I’m also thinking about the desire for truth. I sometimes burn with the desire to know the truths of the universe: what was the beginning of it all? What will be the end? Are we hurdling towards some cosmic teleological attractor? Is the desire to know what is fueled by one’s existential dread and a need to know what comes after death? Is there hope for salvation? Is there universal truth? Is there something everlasting and wholly immutable?
In Logicomix, they mention that logicians tend towards madness. This makes sense, when one realizes that we’ve built our reality upon sand. Does a rock on which to build our house even exist? The (likely) undecidable nature of this question is enough to drive one insane.
I’ve also been thinking about thoughts. I’ve recently realized how much of my cognition relies on visual or spatial constructs: it’s as if there is a visual “overlay” upon most concepts that I hold in my mind. For instance, when I think about months, I envision a calendar, and this calendar has a specific circular orientation (I’ll draw this later). When I think of weeks, I envision a calendar week, which is why my “week” begins on Sunday (rather than Monday, which is the most common answer amongst people I’ve queried about this). It’s the same with my slight grapheme-color synesthesia. Even less visual concepts have (subtle) visual associations: Christianity is an amorphous dark blob on the left of my internal visual field. I have no idea why.
Why is the human psyche so tormented? Why does it have to be that so many people crave what they do not have? How is it that we can come to better cherish that which we have? How can we, as Thich Nhat Hahn asks, embrace time with both hands and slow it down?

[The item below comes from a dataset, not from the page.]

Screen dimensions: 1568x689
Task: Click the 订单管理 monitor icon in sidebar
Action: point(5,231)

I read this quote from The Miracle of Mindfulness recently:
Drink your tea slowly and reverently, as if it is the axis on which the whole earth revolves — slowly, evenly, without rushing toward the future. Live the actual moment. Only this actual moment is life.
Upon reading this line, my heart overflowed. One of my favorite songs (and will always be, until the end of time) is “For the Good Times” by Al Green: the first time I heard it, I couldn’t articulate nor understand the emotions that overcame me. I played this song on repeat and bawled for a solid 30 minutes.

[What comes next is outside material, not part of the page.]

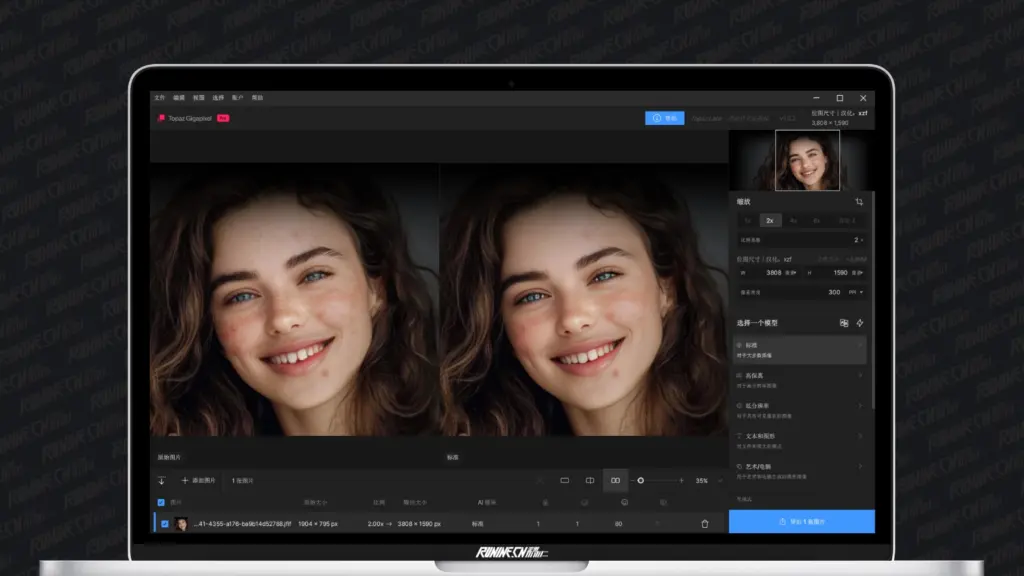Select the 4x upscale option
The height and width of the screenshot is (576, 1024).
coord(795,219)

But this quote — there is no more perfect textual encapsulation of my love and attachment to the song. Listen to the swelling of the synths and the soft, steady beat in the first opening seconds: does it not feel as if you are swaddled within a slow, constant, heavy rotation?
Even before reading these words, whenever I listened to this song, I felt an image of two people laying down together, stretched across the whole Earth as it slowly turns as if it were a vinyl on a record player. I think that this image captured the feeling of cherishing another as if they were “the axis on which the whole earth revolves.”
The lyrics, too, embody Thich Nhat Hahn’s reminder that “only this actual moment is life.” Al Green, with such weariness and bittersweet cadence, begs: Let’s just be glad // we have this time // to spend together // There is no need // to watch the bridges // that we’re burning… It’s no matter now: let’s just join in one last tender embrace, even as our world crumbles apart. It hurts my heart to even write this. The thoughts aren’t really fully coming through, and I’m not happy with how the words have come out, but this’ll have to do for now, at the very least to record the ideas.
Part of the reason that it makes me so irreparably sad is that it reminds me of the accursed human condition that is: only when we know that there isn’t any future are we able to fully come to the moment. We only are reminded of how good it is when it’s about to be gone. These thoughts remind me of loss and death.